Task item:
Go to the line below that has "Task: Click the 华尔街见闻 watermark text", print it and each line after it exactly, and stop after the line that has "This screenshot has width=1280, height=720."; leave out pictures.

Data shown:
######
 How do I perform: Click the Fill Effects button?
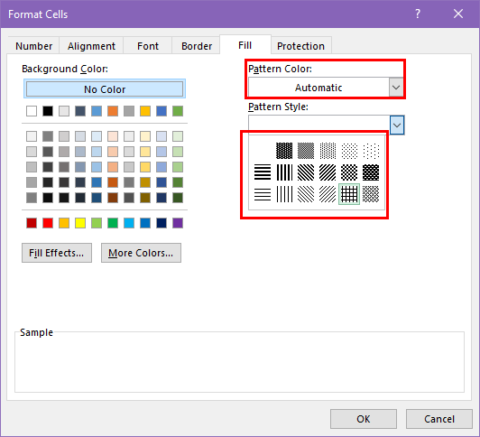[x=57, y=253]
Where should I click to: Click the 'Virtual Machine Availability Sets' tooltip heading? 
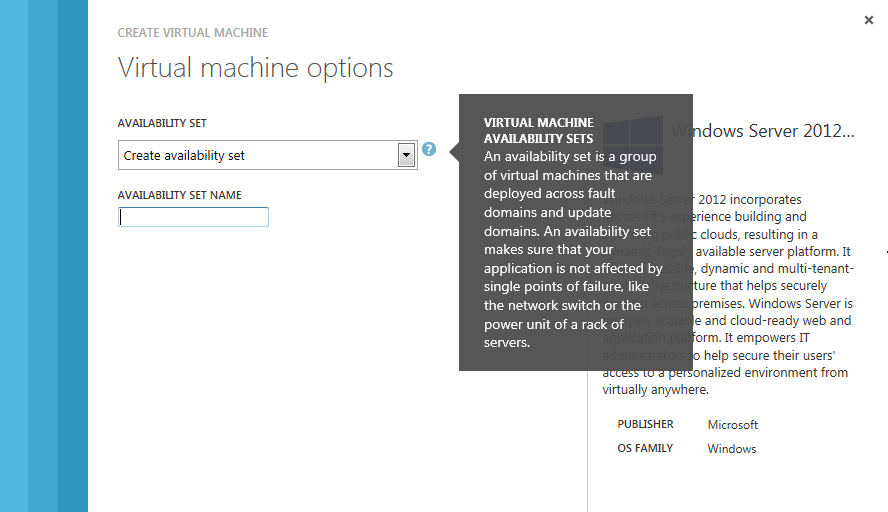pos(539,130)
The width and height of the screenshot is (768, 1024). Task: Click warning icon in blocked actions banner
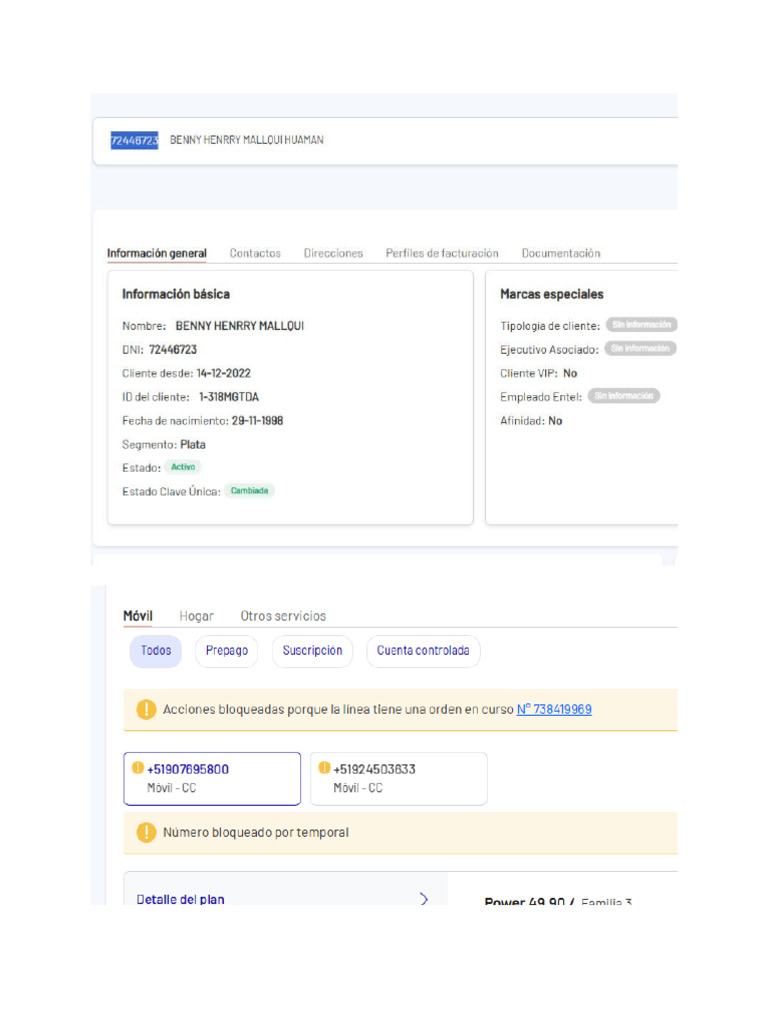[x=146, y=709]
######
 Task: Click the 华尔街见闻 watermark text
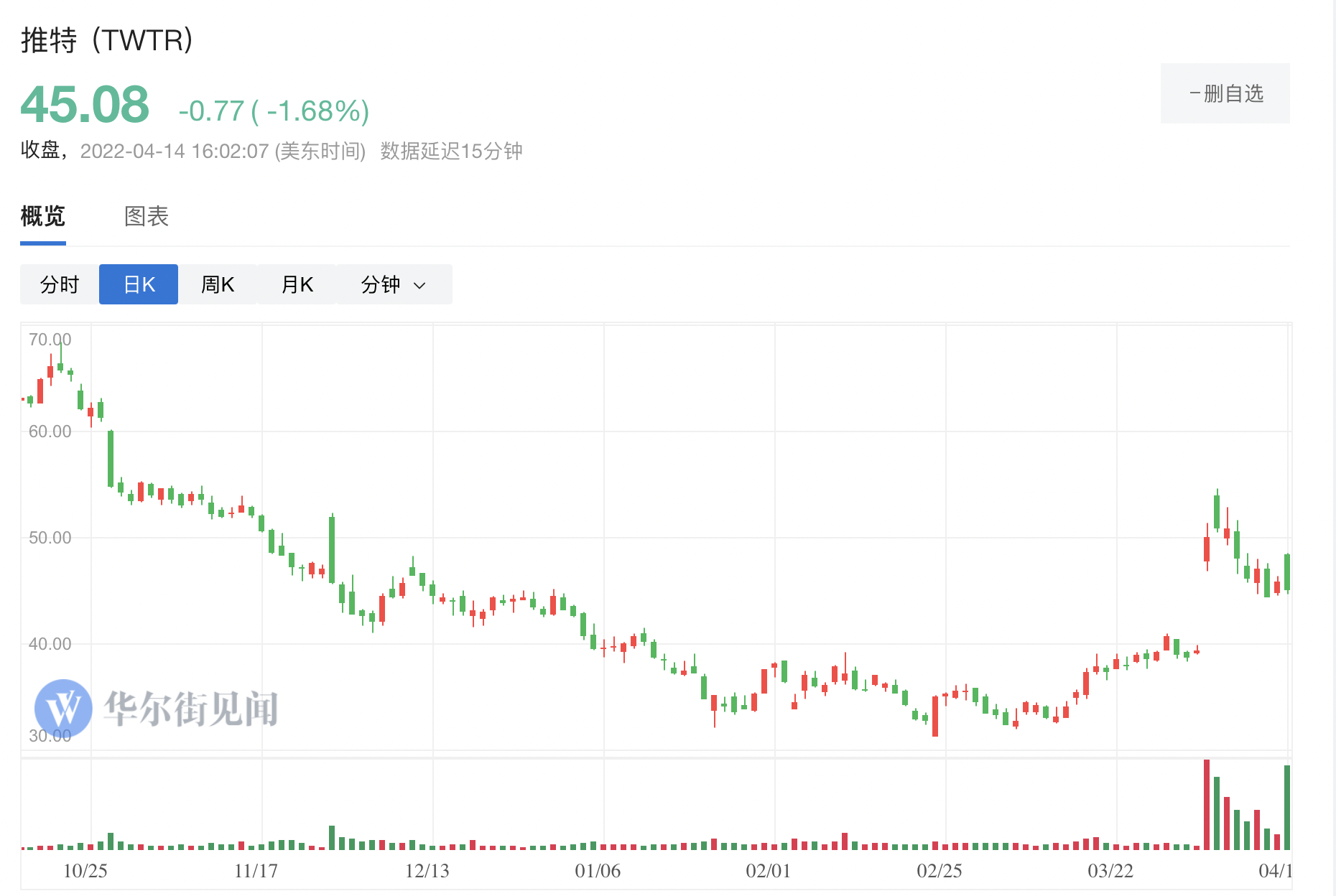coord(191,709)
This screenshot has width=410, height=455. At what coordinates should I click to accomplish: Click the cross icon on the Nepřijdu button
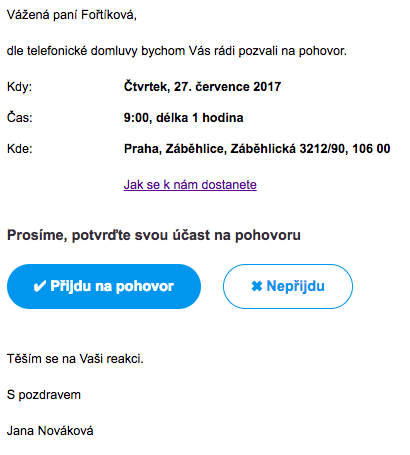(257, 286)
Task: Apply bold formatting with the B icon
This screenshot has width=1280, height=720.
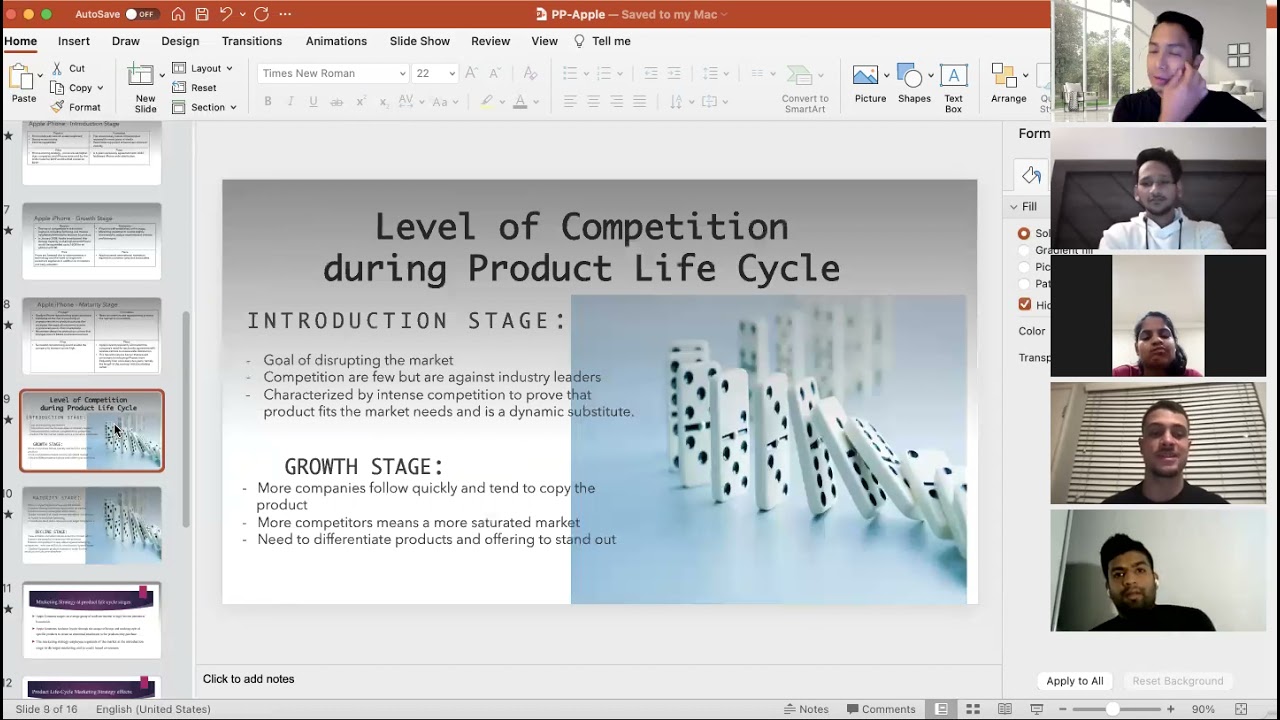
######
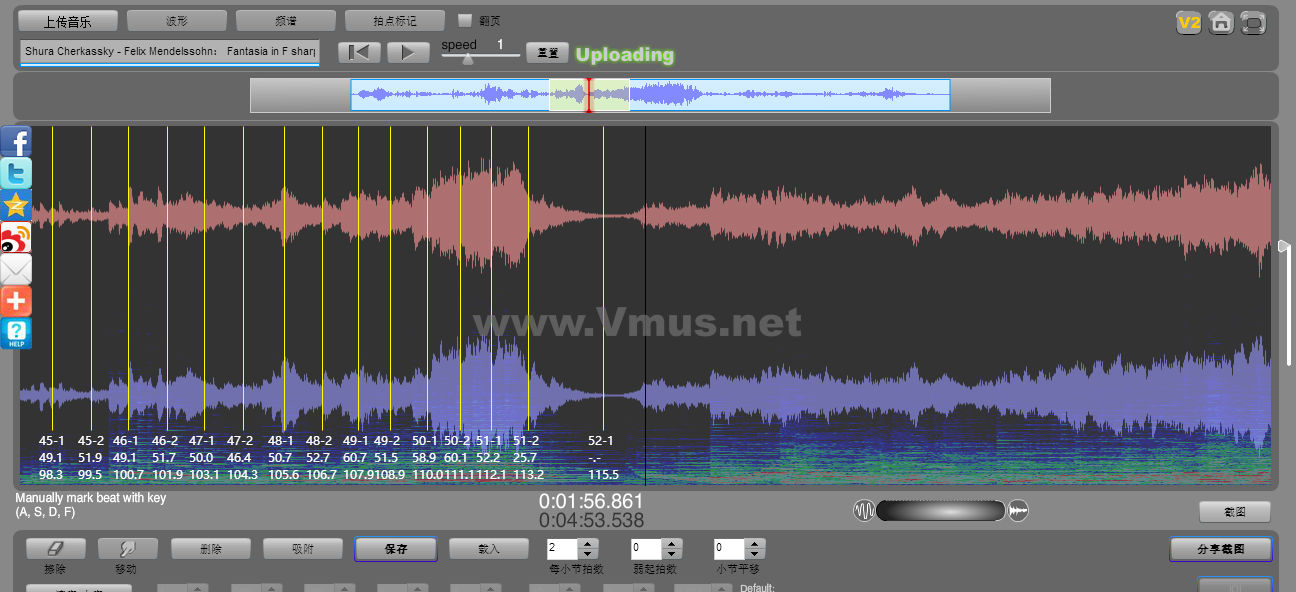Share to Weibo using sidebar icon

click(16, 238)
######
Solution to this task:
 Task: Click the 华尔街见闻 watermark text
coord(191,709)
This screenshot has width=410, height=455. At what coordinates should I click to accomplish: Click the cross icon on the Nepřijdu button
(257, 286)
Task: Apply bold formatting with the B icon
This screenshot has width=1280, height=720.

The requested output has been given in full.